• **REQUIREMENT**
Identify all lines of the data containing the string "Policy" and copy them.

• **GIVEN ENTRIES**
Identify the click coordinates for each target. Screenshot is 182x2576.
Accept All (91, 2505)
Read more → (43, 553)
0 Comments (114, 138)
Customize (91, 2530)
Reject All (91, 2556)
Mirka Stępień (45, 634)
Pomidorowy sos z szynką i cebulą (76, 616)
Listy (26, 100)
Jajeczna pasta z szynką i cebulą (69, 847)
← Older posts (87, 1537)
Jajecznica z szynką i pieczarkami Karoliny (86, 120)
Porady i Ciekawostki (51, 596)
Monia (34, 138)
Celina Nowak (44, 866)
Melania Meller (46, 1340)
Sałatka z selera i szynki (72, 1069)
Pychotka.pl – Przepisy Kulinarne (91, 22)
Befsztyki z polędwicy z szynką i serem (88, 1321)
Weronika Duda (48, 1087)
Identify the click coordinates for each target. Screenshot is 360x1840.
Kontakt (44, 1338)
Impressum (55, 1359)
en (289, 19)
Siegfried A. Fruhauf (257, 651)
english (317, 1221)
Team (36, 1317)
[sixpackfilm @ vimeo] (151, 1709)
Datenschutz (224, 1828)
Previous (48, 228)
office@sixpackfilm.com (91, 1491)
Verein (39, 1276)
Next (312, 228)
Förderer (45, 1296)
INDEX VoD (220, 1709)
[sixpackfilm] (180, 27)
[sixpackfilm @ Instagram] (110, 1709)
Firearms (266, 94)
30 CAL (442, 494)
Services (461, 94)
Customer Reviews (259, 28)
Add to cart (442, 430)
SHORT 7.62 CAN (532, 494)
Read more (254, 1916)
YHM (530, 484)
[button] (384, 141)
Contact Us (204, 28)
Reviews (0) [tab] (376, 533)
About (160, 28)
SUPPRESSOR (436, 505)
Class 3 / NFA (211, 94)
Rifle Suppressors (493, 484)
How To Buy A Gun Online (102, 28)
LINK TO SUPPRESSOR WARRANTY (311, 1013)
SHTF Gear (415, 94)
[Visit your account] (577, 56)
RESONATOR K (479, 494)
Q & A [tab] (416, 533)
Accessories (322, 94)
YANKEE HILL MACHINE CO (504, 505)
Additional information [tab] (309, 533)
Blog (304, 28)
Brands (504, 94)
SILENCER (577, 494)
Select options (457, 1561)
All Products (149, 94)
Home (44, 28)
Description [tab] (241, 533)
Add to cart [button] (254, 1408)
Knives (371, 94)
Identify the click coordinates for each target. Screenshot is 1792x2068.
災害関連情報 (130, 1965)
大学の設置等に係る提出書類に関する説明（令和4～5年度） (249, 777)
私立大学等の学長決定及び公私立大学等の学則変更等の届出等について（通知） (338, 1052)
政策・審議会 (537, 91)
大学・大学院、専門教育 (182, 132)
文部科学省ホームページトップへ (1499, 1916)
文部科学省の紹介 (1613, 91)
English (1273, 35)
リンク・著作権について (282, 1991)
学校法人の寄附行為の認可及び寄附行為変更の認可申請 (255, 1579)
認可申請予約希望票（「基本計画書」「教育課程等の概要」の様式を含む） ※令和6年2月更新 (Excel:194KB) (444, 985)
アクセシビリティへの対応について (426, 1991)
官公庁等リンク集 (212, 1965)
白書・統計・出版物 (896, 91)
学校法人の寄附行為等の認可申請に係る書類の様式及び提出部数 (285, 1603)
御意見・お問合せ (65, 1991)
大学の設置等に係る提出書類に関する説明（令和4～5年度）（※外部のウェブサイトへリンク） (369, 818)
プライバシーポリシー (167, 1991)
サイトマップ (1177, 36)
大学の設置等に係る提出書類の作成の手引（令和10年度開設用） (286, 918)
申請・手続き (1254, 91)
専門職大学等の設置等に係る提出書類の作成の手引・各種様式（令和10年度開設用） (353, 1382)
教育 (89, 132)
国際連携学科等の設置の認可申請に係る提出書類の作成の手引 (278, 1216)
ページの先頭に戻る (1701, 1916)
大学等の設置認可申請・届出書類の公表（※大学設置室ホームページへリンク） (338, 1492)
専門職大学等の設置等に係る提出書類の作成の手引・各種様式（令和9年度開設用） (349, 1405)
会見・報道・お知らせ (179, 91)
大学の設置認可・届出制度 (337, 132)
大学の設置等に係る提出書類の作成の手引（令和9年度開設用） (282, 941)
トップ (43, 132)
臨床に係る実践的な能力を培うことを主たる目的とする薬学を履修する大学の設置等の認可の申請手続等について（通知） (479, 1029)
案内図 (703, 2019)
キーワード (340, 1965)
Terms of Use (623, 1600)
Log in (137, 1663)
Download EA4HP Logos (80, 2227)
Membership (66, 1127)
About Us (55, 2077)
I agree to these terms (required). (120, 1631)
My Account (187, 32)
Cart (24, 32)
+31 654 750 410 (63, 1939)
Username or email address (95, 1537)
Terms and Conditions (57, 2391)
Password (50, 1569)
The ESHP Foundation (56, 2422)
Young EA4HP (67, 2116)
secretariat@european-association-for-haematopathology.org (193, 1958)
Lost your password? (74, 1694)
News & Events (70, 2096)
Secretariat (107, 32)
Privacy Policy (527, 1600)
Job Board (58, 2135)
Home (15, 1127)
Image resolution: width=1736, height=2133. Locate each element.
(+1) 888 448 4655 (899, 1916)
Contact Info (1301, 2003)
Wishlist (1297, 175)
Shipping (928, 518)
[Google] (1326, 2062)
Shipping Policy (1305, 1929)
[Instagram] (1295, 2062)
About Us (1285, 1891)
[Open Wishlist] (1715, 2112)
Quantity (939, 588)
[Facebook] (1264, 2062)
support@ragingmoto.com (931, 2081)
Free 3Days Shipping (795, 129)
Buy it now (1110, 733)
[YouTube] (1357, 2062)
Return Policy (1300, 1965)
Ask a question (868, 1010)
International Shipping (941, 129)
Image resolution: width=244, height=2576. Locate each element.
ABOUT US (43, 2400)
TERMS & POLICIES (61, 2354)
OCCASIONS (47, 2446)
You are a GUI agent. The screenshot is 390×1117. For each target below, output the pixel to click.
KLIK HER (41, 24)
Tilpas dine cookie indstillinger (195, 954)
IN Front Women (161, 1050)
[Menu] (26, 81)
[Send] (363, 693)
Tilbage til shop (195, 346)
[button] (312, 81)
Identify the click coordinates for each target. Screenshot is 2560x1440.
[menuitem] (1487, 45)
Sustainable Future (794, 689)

• **RESULT**
Privacy Policy (527, 1600)
Shipping Policy (1305, 1929)
Return Policy (1300, 1965)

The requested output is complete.